Directions for this task:
Produce exactly the lines from the one holding "Image resolution: width=1568" through the last line of the data below, with every picture left out.

"""

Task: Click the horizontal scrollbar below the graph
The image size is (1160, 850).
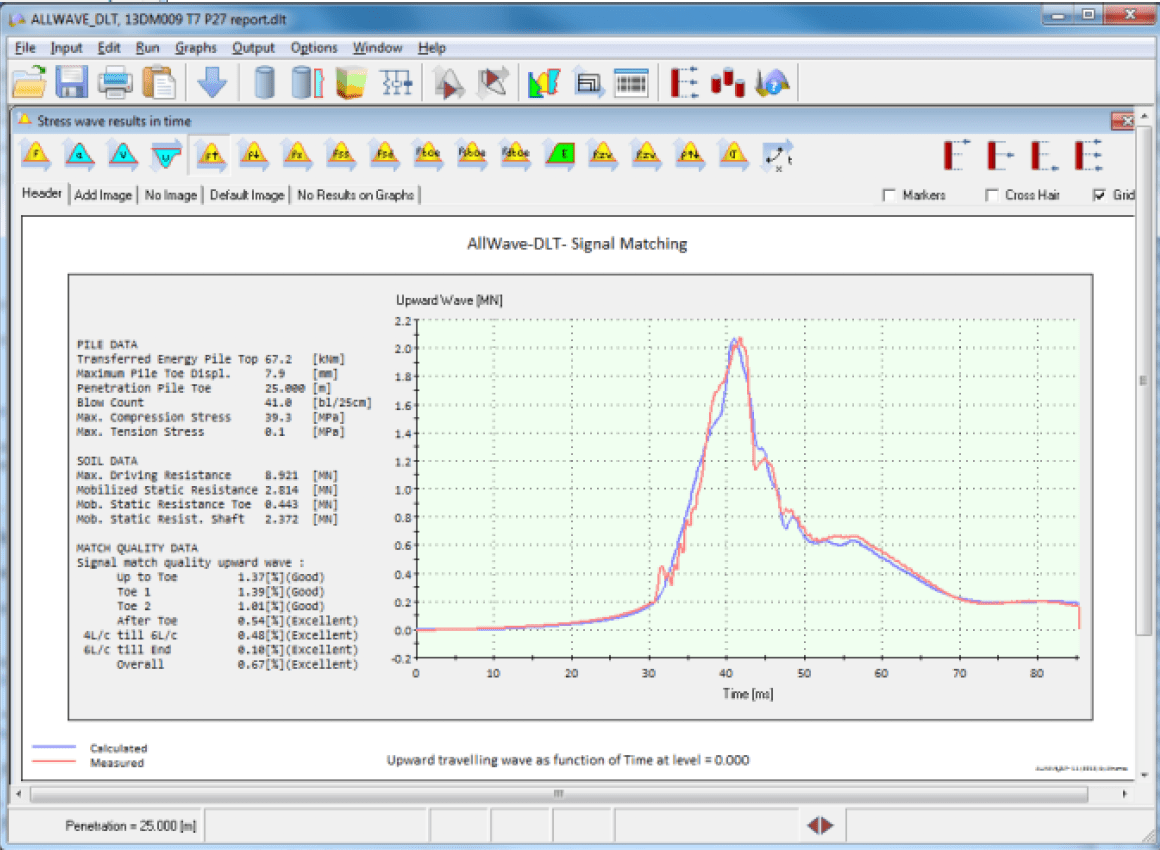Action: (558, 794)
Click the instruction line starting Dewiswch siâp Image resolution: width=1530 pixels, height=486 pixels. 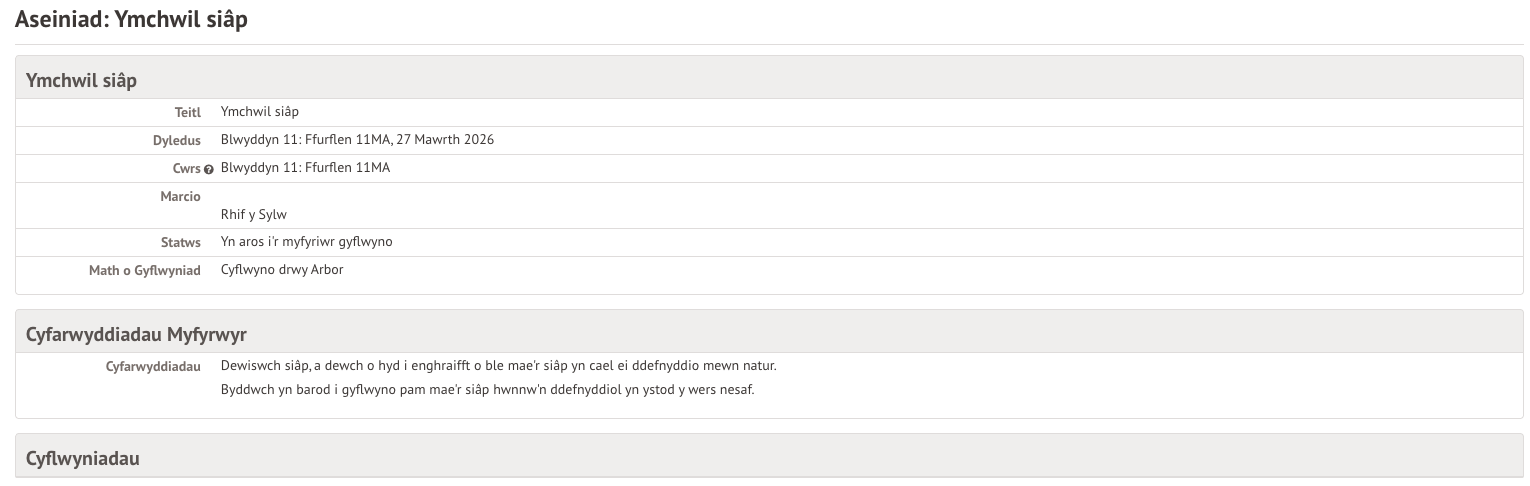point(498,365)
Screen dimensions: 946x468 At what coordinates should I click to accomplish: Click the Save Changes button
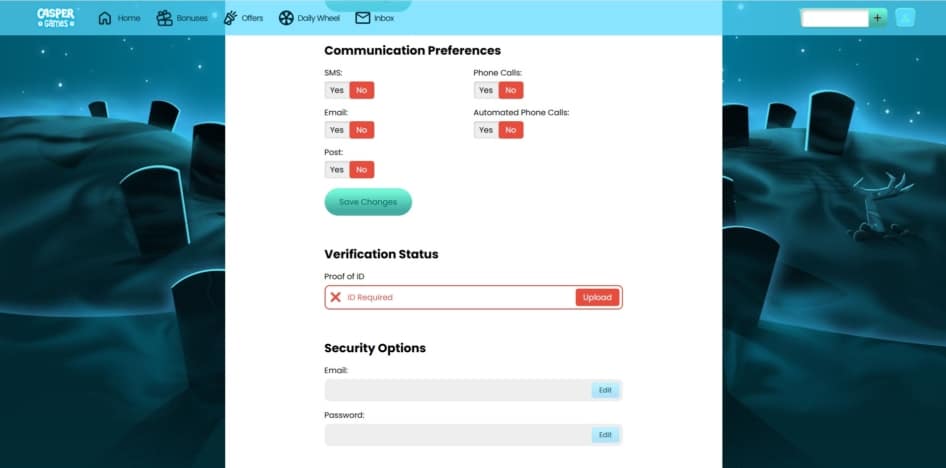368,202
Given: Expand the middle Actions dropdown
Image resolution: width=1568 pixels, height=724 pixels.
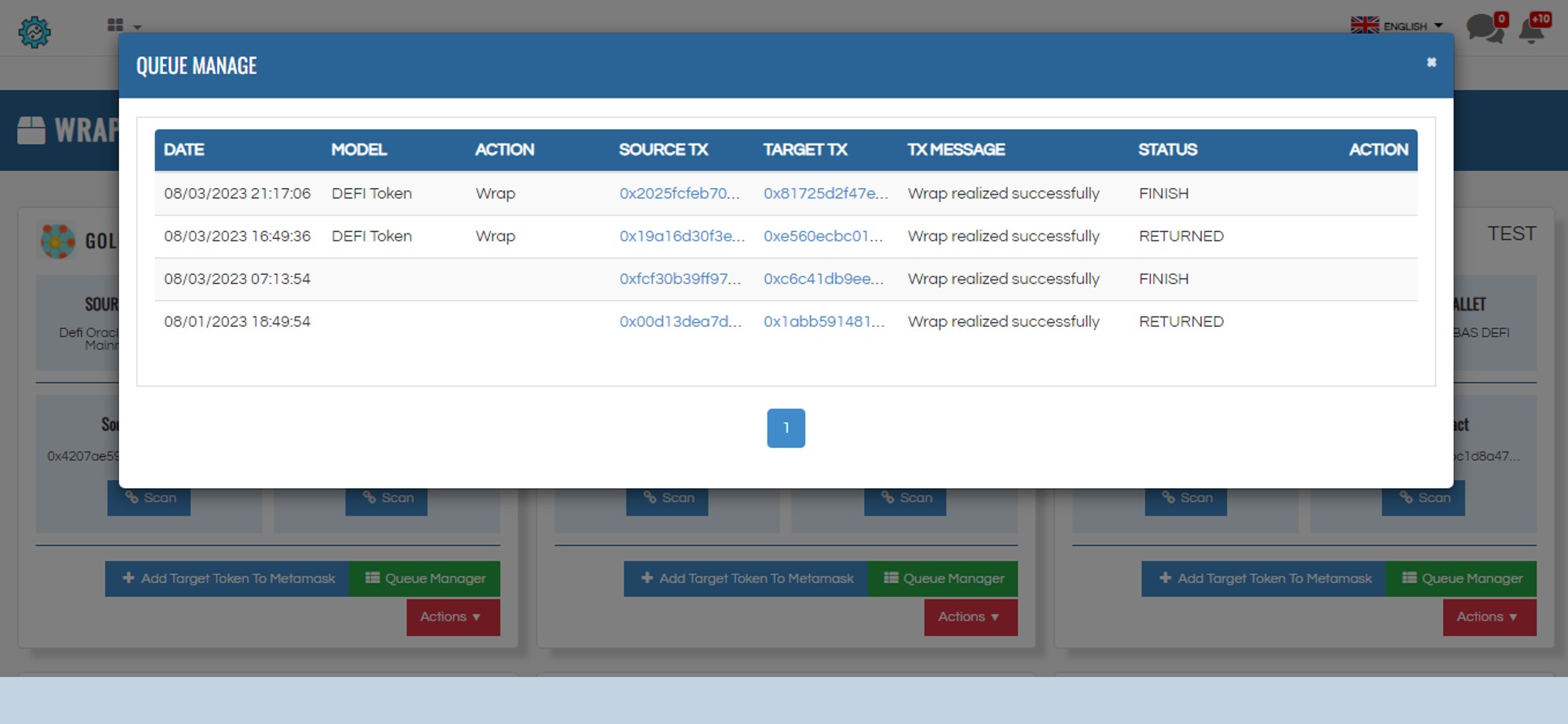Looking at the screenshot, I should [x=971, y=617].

"""

Response below:
Image resolution: width=1568 pixels, height=724 pixels.
Looking at the screenshot, I should [x=971, y=617].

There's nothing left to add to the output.